(Somewhat elderly topic, I realize, but an interesting and useful one.)
If the earth were a sphere, you could get an analytically exact answer by splitting the region into triangles and computing the area of each triangle. You'd do that by computing the angle at each vertex, summing it up, and seeing by how much it exceeds 180 degrees = pi radians. If the "spherical excess" is theta degrees, the area is theta * r^2, where r=earth radius in your desired units.
This has two flaws. If the area is small, it'll be hard to avoid roundoff error (theta+pi, the total of the three vertex angles, will be very close to pi; subtract to get theta, and you're subtracting two nearly-equal quantities.) Also, the earth is not a sphere.

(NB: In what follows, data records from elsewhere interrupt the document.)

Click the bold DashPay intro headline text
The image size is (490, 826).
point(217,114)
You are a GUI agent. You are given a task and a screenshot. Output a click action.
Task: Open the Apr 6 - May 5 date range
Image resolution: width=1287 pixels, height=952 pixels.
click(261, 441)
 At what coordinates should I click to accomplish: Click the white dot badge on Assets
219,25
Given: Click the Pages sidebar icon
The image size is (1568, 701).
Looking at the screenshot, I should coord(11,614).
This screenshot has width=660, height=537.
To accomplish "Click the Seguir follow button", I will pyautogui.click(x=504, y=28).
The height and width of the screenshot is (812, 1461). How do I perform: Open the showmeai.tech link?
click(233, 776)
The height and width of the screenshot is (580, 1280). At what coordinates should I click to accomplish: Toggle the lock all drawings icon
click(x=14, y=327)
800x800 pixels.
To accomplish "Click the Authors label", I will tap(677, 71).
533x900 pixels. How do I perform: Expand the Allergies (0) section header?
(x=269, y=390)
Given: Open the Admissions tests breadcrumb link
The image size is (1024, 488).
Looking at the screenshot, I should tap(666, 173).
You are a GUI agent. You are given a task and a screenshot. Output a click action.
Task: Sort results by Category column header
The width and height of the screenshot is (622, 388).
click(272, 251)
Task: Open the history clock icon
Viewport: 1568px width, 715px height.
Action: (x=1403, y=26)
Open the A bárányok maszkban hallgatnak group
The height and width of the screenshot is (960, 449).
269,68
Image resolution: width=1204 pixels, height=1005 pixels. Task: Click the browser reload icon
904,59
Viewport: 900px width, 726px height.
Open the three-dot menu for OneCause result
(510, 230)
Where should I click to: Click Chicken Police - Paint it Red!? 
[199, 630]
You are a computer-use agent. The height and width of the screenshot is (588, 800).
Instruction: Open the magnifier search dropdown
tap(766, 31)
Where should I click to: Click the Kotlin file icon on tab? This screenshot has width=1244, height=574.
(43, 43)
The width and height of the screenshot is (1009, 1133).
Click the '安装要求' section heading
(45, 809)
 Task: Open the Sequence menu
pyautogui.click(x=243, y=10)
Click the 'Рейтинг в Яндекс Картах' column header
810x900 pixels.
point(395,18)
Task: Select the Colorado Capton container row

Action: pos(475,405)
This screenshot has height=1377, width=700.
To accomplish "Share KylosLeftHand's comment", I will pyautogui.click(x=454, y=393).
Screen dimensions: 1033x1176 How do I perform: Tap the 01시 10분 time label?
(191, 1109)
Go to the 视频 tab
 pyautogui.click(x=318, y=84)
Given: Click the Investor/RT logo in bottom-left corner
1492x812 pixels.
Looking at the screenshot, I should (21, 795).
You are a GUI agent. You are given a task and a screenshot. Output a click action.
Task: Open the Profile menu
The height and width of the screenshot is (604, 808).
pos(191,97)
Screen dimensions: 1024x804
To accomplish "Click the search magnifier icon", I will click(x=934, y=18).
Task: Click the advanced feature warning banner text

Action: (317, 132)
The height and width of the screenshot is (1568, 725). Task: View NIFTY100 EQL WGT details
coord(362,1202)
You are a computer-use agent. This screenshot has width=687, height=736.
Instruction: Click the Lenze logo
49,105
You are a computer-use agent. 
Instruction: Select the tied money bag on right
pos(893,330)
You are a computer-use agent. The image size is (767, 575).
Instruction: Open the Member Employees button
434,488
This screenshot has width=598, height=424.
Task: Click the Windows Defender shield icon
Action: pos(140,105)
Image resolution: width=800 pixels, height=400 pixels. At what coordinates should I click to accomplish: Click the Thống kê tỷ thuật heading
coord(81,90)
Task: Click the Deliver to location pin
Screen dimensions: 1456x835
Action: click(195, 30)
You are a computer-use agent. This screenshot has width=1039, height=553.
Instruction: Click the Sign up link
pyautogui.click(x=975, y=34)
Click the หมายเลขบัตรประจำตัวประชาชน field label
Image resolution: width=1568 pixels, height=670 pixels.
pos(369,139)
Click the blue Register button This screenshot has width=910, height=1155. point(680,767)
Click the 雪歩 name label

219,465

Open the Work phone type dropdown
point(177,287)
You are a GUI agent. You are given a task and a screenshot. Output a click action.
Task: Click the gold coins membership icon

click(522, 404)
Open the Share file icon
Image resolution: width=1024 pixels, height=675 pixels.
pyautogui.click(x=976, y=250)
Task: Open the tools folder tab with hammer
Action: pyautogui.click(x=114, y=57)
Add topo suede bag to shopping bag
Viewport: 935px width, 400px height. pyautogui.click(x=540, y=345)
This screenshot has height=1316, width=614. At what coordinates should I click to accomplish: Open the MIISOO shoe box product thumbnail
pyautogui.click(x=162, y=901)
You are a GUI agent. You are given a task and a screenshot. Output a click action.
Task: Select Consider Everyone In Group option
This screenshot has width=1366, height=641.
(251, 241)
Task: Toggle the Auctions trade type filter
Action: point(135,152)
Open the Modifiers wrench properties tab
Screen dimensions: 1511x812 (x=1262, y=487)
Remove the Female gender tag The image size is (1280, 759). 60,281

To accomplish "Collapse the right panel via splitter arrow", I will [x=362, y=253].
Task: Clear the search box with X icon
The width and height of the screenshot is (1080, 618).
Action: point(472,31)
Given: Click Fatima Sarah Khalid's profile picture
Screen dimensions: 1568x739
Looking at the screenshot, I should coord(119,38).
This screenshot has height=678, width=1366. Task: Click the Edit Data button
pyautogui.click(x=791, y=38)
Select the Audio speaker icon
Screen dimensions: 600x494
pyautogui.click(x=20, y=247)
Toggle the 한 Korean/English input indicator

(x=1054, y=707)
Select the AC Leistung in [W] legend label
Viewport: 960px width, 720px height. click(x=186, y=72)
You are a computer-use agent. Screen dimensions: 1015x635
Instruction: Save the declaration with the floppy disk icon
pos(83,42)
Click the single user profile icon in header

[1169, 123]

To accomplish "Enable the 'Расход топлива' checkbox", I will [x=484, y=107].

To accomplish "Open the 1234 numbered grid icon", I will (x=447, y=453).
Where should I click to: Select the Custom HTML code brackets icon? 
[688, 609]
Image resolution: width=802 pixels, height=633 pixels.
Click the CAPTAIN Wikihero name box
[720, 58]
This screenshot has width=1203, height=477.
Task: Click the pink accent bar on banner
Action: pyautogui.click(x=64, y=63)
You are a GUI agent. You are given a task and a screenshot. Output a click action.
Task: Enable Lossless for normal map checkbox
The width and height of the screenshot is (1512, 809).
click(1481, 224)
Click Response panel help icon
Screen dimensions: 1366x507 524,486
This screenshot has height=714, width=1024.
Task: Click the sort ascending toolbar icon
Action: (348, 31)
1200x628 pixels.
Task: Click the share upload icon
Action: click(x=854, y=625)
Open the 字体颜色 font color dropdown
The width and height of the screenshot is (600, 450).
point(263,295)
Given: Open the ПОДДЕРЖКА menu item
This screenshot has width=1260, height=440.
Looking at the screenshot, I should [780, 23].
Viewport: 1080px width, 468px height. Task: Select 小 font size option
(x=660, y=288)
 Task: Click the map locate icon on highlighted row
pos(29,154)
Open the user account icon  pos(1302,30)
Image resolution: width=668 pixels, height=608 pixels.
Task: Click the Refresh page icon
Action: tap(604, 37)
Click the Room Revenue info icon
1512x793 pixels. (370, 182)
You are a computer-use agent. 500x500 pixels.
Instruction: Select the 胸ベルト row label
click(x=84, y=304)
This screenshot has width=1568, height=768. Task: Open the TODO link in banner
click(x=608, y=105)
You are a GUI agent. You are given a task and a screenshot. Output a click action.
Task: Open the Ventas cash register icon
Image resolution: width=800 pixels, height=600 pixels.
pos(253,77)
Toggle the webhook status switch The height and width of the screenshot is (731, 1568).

Best I can see for small areas would be to compute the sides of the triangles using, say, the method of Vicenty. (This allows one to compute quite precise distances and angles on an ellipsoid.) Then compute the area of a planar triangle with those sides. The error will be vanishingly low for small triangles.
For larger triangles... well, the best I can come up with is a recursive method that splits them into lots of small triangles :
area of a triangle :
If all three sides are below some threshhold in length, compute the area of a planar triangle with those sides, and
you're done.
Otherwise, find the midpoint of the longest side. (The Vicenty algorithm makes that possible.) Say that point M lies on AB, opposite vertex C. Create two triangles, AMC and CMB, each with nearly half the area of the starting triangle ABC. Return the sum of the areas of AMC and CMB.